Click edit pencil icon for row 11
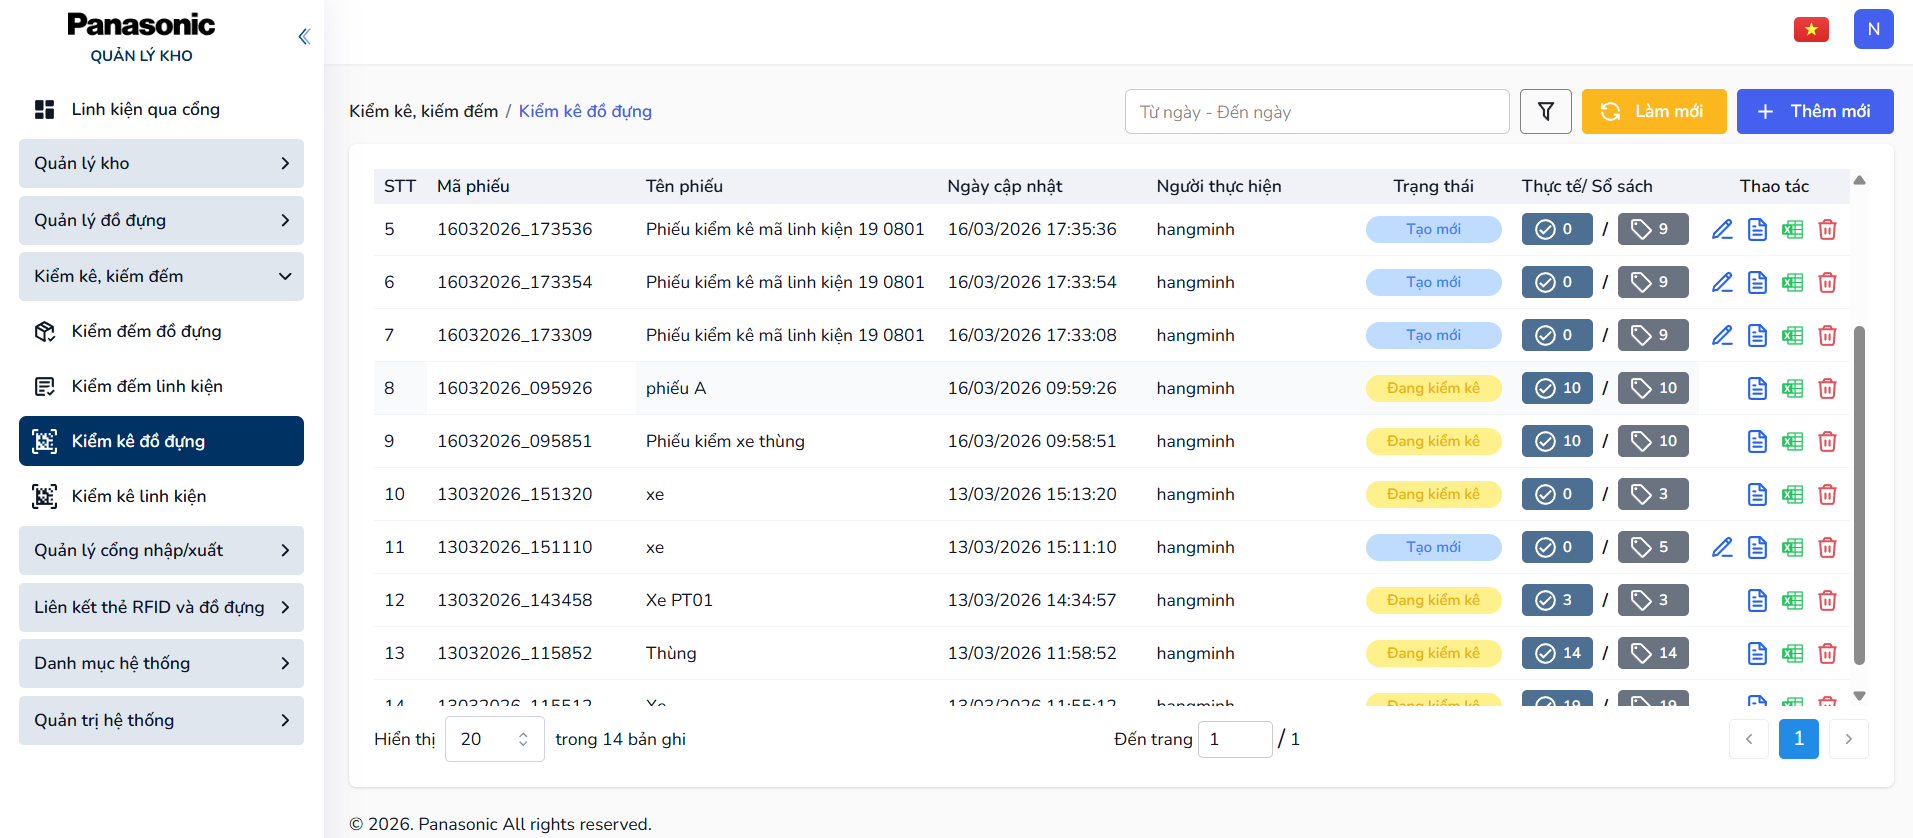The height and width of the screenshot is (838, 1913). 1721,548
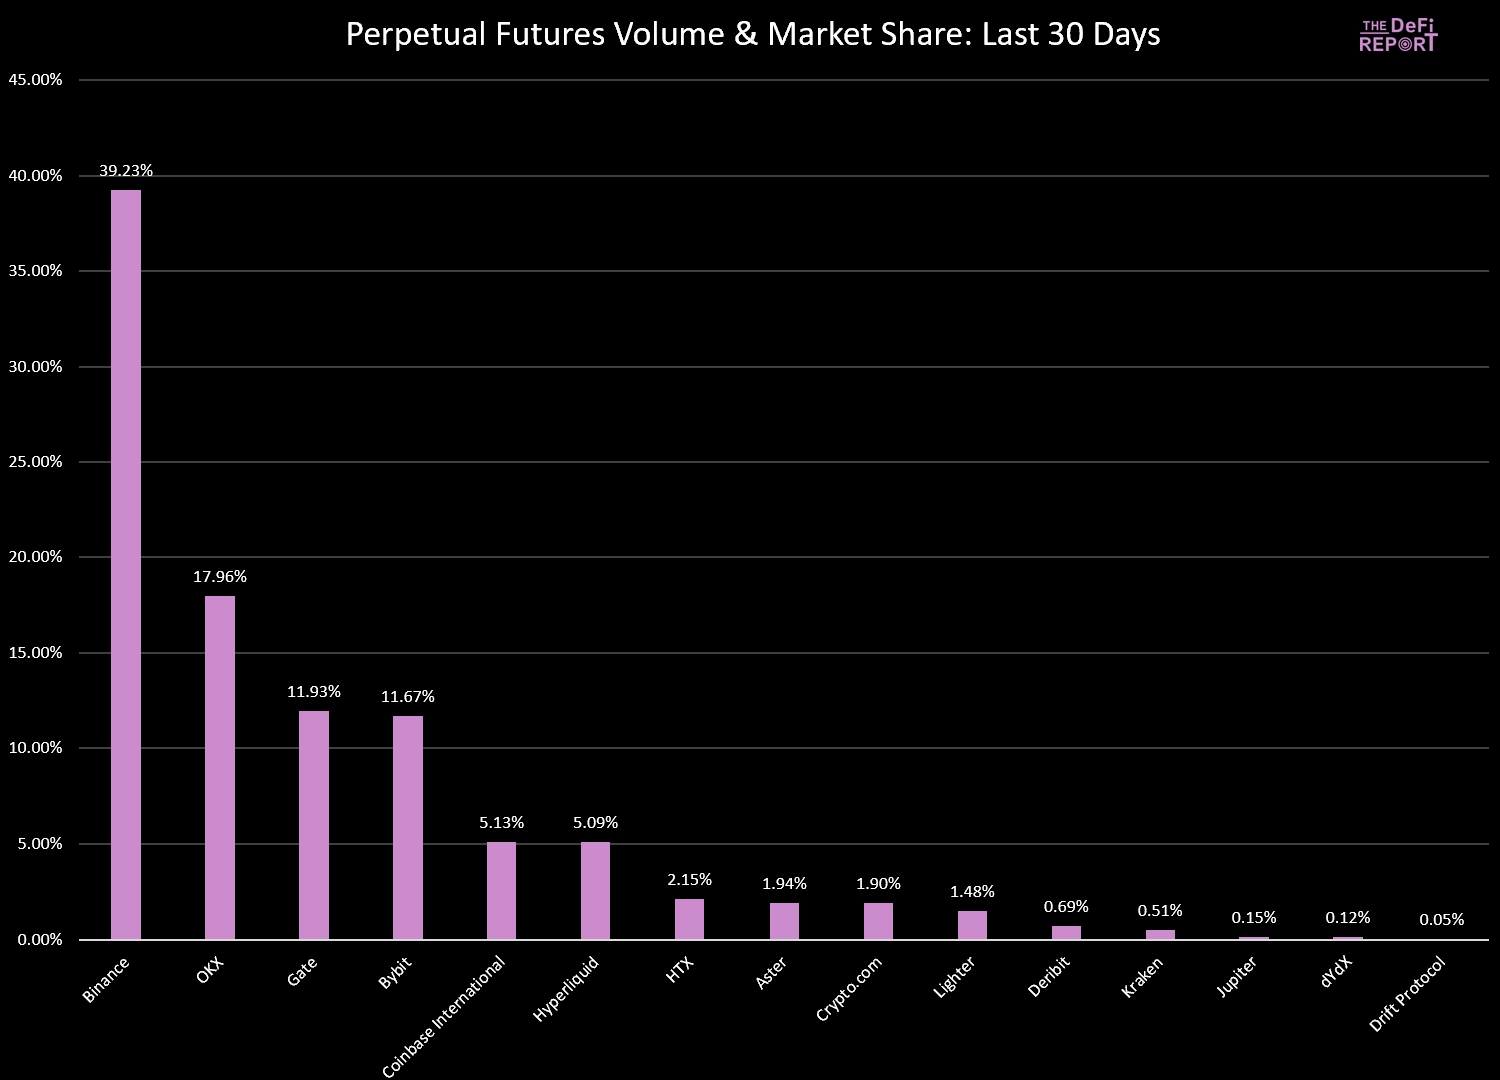Select the 17.96% data label
This screenshot has width=1500, height=1080.
coord(220,577)
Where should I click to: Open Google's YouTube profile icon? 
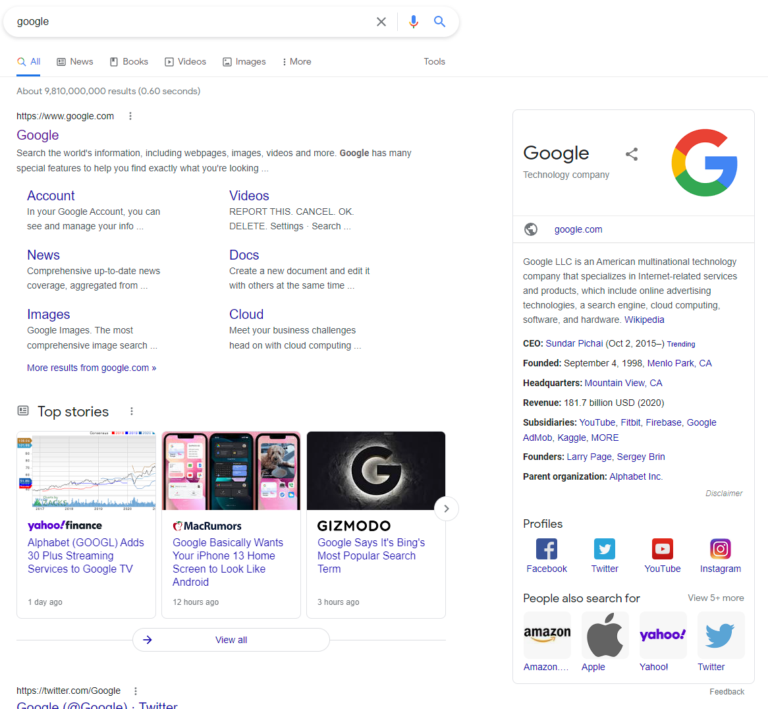(662, 549)
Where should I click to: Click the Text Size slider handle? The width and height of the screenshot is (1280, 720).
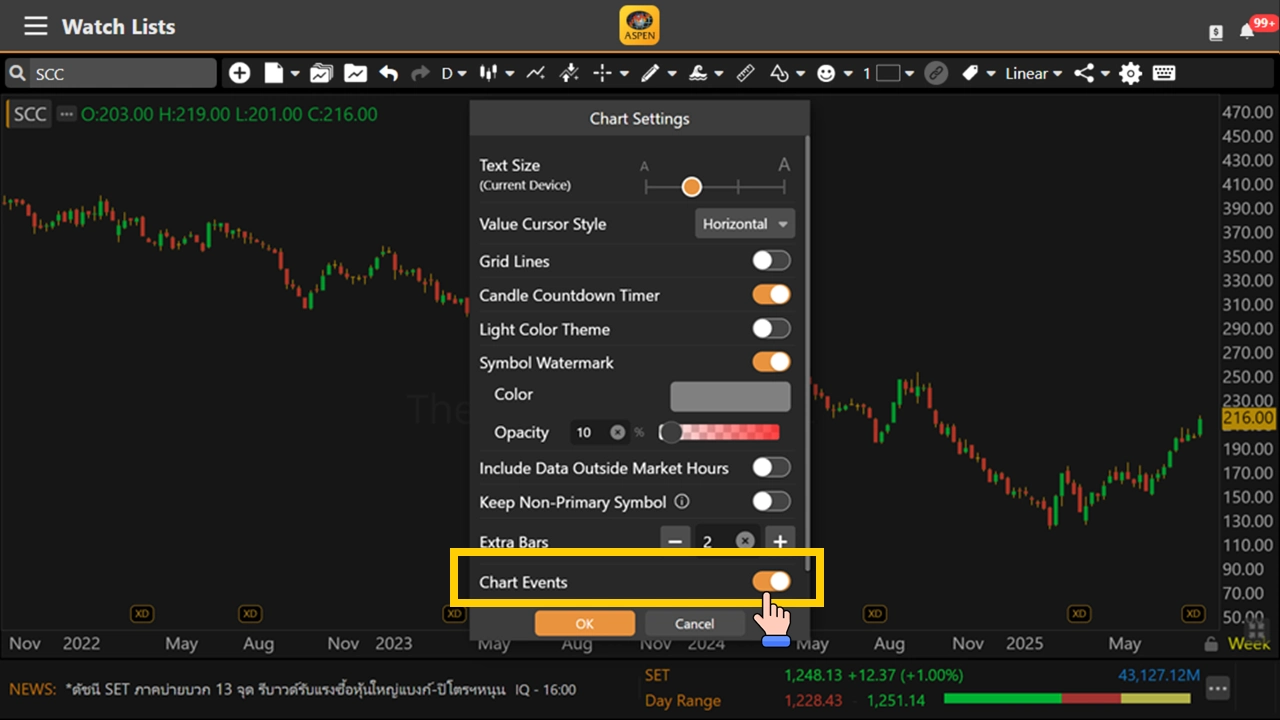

★ ★ ★

| What the task requires |
In your copy of the data above, leave out the pictures and repeat everything else exactly.

| Exercise response |
Click edit pencil icon for row 11
The height and width of the screenshot is (838, 1913). 1721,548
Select the 17.96% data label
This screenshot has width=1500, height=1080.
coord(220,577)
Where should I click to: Open Google's YouTube profile icon? 
(662, 549)
Where should I click to: Click the Text Size slider handle? The width and height of the screenshot is (1280, 720).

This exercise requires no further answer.